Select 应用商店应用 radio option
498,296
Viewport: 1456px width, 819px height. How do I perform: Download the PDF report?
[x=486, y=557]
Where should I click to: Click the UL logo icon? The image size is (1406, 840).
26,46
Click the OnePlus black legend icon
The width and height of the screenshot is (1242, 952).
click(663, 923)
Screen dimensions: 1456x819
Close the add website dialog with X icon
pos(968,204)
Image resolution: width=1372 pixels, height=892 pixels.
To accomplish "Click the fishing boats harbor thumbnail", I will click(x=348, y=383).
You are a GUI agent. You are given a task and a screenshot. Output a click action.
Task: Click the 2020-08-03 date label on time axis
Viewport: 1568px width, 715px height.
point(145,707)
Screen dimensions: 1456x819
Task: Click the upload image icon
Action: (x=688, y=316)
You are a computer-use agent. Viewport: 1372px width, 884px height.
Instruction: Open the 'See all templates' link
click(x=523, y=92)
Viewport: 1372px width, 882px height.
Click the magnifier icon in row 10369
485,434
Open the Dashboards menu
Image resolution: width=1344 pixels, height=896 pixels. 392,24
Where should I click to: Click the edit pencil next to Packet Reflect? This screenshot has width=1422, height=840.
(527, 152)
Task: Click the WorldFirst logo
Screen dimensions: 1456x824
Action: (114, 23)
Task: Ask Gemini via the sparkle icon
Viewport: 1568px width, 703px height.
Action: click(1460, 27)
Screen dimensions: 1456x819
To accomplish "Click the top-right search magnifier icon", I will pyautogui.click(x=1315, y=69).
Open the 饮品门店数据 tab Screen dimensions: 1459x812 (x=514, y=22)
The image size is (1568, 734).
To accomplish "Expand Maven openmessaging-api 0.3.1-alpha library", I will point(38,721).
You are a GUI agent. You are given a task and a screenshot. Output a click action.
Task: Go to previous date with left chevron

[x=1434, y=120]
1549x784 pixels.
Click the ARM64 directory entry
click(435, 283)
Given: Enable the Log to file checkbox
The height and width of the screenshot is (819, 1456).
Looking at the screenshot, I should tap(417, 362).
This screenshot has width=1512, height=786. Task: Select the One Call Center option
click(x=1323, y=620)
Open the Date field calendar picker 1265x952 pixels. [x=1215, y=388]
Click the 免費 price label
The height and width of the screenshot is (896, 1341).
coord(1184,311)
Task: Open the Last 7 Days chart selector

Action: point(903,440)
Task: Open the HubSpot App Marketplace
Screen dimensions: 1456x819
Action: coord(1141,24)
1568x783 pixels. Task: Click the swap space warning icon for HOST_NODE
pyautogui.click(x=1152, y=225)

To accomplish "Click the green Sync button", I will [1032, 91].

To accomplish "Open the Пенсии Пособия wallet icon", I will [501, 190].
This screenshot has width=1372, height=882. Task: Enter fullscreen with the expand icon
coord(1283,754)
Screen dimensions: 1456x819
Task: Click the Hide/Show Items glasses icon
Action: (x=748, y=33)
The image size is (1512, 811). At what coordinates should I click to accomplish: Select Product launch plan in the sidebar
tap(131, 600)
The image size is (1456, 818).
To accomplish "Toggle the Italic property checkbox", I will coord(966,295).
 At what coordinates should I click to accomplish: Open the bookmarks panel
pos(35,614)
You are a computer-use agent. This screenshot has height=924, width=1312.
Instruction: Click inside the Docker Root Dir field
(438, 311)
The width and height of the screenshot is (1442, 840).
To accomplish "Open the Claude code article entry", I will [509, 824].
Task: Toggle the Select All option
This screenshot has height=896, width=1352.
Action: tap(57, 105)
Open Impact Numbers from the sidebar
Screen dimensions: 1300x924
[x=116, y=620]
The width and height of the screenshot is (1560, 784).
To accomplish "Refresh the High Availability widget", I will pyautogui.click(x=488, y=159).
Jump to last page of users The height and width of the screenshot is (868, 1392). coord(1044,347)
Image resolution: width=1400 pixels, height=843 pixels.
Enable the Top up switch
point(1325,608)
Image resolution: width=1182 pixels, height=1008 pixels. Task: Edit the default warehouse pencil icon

------------------------------

» **ACTIVITY**:
Reproduce, exactly as they stand in the data above, the lines from the one that holds "Open the Dashboards menu" to the one that holds "Given: Enable the Log to file checkbox", inclusive.

» **EXPECTED ANSWER**:
Open the Dashboards menu
Image resolution: width=1344 pixels, height=896 pixels. 392,24
Where should I click to: Click the edit pencil next to Packet Reflect? This screenshot has width=1422, height=840.
(527, 152)
Task: Click the WorldFirst logo
Screen dimensions: 1456x824
Action: (114, 23)
Task: Ask Gemini via the sparkle icon
Viewport: 1568px width, 703px height.
Action: click(1460, 27)
Screen dimensions: 1456x819
To accomplish "Click the top-right search magnifier icon", I will pyautogui.click(x=1315, y=69).
Open the 饮品门店数据 tab Screen dimensions: 1459x812 (x=514, y=22)
The image size is (1568, 734).
To accomplish "Expand Maven openmessaging-api 0.3.1-alpha library", I will point(38,721).
You are a GUI agent. You are given a task and a screenshot. Output a click action.
Task: Go to previous date with left chevron

[x=1434, y=120]
1549x784 pixels.
Click the ARM64 directory entry
click(435, 283)
Given: Enable the Log to file checkbox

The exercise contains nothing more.